§ To do: Lines from the one containing "Image resolution: width=1251" to the end of the entries below must be reproduced exactly, with both end lines kept and no other line added.

- - - - -

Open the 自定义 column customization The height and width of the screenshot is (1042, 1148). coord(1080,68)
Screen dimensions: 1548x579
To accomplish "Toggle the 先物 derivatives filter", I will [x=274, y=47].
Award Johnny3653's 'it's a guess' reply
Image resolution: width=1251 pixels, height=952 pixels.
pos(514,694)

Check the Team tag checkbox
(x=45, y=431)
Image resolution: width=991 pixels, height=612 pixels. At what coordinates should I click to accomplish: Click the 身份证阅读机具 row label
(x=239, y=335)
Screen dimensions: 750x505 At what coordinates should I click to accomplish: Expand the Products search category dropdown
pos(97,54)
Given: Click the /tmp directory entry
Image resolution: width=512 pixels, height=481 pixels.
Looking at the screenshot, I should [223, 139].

- - - - -

§ Solution to the problem:
Image resolution: width=1251 pixels, height=952 pixels.
pos(514,694)

Check the Team tag checkbox
(x=45, y=431)
Image resolution: width=991 pixels, height=612 pixels. At what coordinates should I click to accomplish: Click the 身份证阅读机具 row label
(x=239, y=335)
Screen dimensions: 750x505 At what coordinates should I click to accomplish: Expand the Products search category dropdown
pos(97,54)
Given: Click the /tmp directory entry
Image resolution: width=512 pixels, height=481 pixels.
Looking at the screenshot, I should [223, 139].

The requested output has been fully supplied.